#### Assigned task:
List every line below containing "panel".

#### Provided data:
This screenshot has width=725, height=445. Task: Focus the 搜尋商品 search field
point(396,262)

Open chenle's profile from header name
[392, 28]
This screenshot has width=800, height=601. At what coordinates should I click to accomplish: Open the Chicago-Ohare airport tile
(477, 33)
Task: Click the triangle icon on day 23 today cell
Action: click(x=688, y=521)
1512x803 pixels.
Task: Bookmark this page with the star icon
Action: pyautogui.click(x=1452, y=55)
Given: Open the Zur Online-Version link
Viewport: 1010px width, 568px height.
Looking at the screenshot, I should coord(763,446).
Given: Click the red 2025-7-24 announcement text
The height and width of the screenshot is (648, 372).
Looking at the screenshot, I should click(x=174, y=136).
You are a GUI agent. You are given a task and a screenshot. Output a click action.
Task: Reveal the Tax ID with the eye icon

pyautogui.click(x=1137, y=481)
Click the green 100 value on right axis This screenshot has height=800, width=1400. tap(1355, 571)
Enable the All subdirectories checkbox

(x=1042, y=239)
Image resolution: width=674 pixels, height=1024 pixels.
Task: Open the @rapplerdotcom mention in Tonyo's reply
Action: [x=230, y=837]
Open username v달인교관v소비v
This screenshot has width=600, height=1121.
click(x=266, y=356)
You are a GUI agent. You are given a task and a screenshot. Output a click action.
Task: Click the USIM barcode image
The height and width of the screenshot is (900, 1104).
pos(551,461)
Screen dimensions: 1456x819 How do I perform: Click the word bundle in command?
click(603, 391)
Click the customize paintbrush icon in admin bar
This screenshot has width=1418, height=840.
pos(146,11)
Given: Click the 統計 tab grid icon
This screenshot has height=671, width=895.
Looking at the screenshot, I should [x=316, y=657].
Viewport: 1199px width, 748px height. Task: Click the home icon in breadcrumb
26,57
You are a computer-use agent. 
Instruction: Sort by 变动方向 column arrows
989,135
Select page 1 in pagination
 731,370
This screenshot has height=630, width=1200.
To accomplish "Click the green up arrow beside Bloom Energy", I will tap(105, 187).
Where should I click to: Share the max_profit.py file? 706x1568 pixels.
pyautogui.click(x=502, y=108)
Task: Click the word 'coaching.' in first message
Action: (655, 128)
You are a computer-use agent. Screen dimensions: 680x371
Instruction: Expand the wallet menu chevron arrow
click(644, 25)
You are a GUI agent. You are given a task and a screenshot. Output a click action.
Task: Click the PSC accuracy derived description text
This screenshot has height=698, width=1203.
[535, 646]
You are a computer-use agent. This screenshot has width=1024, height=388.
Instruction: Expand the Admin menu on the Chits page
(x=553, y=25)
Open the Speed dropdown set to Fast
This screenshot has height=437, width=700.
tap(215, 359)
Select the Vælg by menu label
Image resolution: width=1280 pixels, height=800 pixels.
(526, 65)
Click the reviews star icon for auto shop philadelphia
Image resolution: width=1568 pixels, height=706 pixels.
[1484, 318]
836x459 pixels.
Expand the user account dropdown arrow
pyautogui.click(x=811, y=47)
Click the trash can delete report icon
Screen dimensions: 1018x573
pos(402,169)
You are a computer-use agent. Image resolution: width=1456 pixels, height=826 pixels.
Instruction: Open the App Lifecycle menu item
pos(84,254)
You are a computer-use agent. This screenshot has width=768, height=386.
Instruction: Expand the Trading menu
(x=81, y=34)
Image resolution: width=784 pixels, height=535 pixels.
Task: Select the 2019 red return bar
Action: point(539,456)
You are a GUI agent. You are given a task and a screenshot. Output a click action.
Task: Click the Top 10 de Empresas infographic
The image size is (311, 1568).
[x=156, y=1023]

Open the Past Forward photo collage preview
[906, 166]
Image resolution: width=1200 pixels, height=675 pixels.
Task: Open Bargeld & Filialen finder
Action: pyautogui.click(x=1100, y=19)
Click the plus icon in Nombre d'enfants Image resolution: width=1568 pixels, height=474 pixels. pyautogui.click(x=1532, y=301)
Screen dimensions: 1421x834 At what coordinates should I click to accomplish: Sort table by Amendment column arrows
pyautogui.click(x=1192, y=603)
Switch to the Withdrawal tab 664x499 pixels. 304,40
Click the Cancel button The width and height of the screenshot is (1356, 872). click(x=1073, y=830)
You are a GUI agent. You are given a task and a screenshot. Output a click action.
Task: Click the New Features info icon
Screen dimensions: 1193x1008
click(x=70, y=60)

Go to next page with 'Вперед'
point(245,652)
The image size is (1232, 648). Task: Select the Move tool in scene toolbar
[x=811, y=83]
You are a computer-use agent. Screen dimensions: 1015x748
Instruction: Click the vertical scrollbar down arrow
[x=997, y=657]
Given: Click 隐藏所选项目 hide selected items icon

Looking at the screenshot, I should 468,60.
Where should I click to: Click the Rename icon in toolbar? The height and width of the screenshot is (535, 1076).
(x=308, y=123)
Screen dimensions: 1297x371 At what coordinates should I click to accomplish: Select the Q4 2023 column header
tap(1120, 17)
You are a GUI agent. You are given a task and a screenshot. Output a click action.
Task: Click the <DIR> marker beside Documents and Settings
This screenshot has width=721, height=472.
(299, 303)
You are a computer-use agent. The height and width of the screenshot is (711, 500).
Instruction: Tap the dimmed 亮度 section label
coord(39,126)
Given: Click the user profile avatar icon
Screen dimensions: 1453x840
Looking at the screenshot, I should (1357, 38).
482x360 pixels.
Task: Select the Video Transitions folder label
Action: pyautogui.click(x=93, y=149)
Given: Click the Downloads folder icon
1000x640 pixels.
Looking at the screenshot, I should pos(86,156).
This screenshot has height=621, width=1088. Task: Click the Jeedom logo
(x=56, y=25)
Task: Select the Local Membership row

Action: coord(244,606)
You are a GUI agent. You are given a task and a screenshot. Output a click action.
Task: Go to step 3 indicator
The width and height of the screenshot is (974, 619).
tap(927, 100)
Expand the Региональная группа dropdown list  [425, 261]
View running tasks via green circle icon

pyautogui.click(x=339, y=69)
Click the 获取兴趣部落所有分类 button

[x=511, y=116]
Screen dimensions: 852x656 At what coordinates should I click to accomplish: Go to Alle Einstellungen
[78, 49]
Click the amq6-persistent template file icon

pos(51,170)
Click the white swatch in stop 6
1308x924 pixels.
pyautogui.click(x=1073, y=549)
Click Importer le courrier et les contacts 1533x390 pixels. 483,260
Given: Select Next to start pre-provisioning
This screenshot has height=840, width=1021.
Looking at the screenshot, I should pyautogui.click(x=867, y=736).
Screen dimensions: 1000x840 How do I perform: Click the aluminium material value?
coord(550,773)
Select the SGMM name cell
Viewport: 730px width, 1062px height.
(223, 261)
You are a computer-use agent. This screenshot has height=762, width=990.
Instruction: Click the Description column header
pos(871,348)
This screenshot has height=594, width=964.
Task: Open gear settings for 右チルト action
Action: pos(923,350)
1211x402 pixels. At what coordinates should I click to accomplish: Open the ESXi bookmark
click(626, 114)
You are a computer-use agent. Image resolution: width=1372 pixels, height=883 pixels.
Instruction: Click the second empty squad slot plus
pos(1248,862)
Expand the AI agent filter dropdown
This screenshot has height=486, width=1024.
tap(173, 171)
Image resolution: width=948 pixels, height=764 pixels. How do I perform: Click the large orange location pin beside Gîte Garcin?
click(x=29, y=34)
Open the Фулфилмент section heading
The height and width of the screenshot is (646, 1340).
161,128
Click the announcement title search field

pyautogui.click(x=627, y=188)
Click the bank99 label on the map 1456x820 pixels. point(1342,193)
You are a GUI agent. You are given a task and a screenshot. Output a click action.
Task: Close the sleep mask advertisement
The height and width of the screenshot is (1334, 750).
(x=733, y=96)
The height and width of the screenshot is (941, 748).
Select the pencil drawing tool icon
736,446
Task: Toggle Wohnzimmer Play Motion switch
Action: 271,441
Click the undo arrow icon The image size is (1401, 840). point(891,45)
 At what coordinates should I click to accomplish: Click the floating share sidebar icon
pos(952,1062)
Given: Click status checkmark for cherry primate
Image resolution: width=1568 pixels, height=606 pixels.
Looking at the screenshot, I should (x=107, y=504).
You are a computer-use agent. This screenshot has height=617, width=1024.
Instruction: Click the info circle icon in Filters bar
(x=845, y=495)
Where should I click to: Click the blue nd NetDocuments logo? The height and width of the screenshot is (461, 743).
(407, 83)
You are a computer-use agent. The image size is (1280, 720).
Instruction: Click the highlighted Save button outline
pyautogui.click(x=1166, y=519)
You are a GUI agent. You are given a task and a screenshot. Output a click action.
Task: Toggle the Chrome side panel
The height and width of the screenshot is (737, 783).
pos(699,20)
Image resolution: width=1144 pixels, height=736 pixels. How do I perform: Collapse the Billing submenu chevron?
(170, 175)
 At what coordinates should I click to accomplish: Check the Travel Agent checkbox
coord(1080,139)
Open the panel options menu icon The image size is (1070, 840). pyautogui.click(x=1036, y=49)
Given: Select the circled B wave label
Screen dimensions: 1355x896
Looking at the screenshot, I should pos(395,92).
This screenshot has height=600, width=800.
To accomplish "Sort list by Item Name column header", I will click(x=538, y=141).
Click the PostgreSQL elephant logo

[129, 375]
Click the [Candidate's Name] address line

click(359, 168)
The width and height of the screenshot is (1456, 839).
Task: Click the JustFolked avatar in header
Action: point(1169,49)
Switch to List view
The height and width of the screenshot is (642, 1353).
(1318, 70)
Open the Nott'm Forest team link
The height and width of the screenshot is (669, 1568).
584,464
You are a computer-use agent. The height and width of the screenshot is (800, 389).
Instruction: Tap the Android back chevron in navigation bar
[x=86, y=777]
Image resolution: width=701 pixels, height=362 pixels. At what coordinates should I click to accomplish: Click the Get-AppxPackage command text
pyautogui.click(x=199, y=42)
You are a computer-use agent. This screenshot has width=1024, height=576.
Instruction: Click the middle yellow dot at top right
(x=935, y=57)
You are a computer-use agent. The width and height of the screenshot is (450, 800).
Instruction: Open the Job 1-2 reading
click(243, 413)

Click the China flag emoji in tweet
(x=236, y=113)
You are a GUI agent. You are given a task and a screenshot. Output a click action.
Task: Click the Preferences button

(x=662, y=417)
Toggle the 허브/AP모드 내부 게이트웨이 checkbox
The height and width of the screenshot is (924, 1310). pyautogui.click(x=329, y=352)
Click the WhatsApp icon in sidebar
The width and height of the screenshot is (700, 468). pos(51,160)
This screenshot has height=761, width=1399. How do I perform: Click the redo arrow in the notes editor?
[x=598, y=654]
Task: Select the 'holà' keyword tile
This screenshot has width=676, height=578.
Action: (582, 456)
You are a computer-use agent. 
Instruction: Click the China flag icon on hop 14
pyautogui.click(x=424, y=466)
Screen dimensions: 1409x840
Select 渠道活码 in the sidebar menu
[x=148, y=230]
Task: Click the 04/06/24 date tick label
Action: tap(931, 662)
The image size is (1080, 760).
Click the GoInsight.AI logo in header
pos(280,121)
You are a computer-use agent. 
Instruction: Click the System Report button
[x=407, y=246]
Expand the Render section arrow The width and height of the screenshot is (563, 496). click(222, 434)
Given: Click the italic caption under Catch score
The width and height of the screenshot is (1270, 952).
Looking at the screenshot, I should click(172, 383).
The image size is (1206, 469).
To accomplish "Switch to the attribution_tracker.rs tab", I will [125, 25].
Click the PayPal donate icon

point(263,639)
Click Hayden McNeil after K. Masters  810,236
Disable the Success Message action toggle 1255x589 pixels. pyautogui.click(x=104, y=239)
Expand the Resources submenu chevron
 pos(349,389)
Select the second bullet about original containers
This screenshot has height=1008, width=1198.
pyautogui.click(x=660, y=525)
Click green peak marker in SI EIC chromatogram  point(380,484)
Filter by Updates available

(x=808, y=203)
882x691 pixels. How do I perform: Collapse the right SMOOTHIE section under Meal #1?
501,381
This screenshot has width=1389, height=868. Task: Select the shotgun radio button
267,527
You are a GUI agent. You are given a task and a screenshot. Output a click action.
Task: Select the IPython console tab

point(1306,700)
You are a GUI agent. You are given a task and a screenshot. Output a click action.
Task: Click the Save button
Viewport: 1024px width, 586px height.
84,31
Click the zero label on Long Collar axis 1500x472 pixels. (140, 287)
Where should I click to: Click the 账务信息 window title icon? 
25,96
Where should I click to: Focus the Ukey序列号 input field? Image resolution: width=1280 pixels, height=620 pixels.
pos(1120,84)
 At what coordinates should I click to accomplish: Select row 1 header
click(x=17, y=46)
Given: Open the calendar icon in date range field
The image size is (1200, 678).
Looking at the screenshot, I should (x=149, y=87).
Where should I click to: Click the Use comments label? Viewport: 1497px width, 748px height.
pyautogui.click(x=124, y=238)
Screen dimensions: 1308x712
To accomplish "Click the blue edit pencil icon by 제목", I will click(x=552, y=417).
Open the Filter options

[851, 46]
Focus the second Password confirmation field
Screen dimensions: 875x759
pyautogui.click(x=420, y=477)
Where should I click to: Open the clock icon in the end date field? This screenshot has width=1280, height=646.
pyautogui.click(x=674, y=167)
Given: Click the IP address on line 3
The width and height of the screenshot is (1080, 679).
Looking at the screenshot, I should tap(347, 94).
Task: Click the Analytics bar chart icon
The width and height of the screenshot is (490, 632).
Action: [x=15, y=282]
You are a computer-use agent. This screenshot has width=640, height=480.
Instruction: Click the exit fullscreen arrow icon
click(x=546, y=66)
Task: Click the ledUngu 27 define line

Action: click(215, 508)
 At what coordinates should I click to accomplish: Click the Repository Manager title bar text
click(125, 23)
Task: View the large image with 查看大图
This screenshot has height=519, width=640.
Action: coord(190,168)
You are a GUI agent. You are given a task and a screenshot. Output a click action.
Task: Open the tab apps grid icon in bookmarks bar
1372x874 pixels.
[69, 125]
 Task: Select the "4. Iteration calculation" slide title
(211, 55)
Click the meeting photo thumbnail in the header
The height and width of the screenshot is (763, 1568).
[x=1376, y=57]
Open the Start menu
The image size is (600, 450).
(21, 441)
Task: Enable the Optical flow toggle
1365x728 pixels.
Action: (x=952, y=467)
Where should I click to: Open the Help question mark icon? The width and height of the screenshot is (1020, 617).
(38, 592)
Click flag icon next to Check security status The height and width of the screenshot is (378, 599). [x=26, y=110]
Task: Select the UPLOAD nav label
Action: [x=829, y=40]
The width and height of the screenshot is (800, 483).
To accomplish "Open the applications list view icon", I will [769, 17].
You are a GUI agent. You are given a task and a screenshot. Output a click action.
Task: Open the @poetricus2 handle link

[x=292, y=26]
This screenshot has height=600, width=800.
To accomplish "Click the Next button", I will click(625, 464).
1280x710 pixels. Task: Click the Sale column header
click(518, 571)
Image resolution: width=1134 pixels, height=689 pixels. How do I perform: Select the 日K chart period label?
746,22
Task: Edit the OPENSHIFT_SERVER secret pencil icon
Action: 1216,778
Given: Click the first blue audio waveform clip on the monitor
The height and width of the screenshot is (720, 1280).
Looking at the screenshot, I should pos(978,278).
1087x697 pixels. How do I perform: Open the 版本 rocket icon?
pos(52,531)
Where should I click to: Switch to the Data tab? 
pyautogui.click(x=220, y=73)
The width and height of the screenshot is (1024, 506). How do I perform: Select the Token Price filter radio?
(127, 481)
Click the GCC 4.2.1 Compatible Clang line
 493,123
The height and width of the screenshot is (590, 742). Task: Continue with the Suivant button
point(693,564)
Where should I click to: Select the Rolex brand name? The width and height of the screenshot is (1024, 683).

#### Solution to the problem:
Task: Toggle the Chrome side panel
Open the panel options menu icon The image size is (1070, 840). pyautogui.click(x=1036, y=49)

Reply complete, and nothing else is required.